Nasceu! Pensava eu. Em boa hora! Eram precisamente 13 horas e cinquenta minutos, após três longas horas de espera e outras tantas visitas ao estabelecimento. Outros nasceram antes dele. De várias cores, a enriquecer esta sociedade pluriétnica. O momento crucial foi de aleluias. É sempre assim. Quanto mais longos os preliminares, a ansiedade, os falsos “éagora”, “vem, vem”, maior, mais ditosa é a hora do zénite.

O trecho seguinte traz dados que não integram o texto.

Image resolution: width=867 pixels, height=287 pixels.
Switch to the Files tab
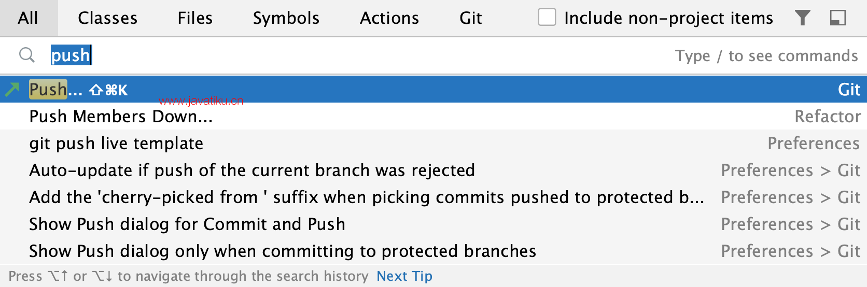point(195,18)
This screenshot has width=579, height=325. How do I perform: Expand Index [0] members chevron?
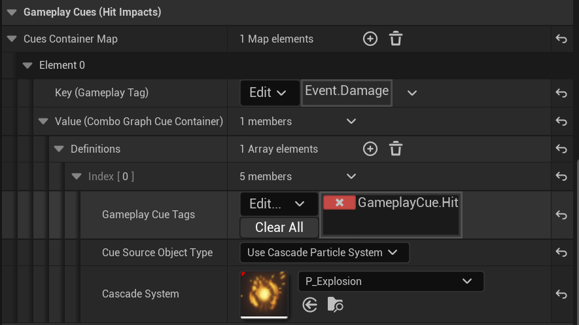tap(351, 177)
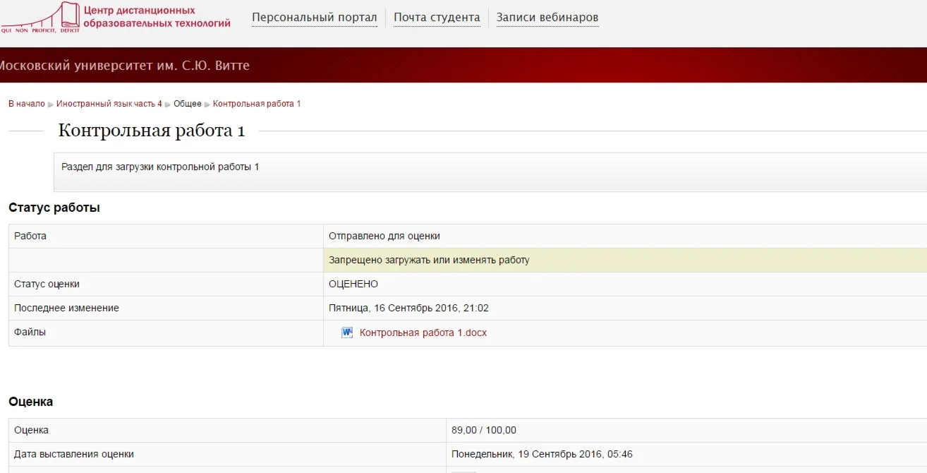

A sala estava cheia de ansiosos e ansiosas, que iam mastigando, entre dentes, a raiva da espera sentada, enquanto transeuntes se pavoneavam lá fora, num gozo pleno deste sol de Março. A conta-gotas, iam entrando requerentes. Funcionárias preenchiam papéis com dados pessoais dos mesmos, mediam-lhes a altura com uma rasoura, um aparelhómetro piscava-lhes o olho e fotografava-lhes os semblantes enfadados. De vez em quando a maquineta engasgava-se e indeferia as carantonhas. Os pacientes compunham outra momice e o raio xis registava outro esgar de papão. Depois rabiscava-se, direitinho, o nome, que a máquina polivalente se encarregava de retorcer.
Agora, por volta das 13 horas e 43 minutos de ontem, eu conferia, a pente fino, os meus dados pessoais, e a funcionária explicava, pacientemente, que ainda não era bem a hora. Que podia ter de esperar algum tempo, até ter a minha vida, inteirinha, nas minhas mãos.
Um dia destes, vou ter, bem juntinho a mim, aquele que há-de testemunhar a minha cidadania, o meu voluntariado, a minha loucura, e me há-de acompanhar em qualquer morada real ou inventada, na rua de qualquer país, em casa, mesmo até no amirgã. Até que a morte nos separe.
Nasça ele em boa hora, venha bem e perfeitinho, o meu remoçado BI, o meu ansiado cartão de cidadã.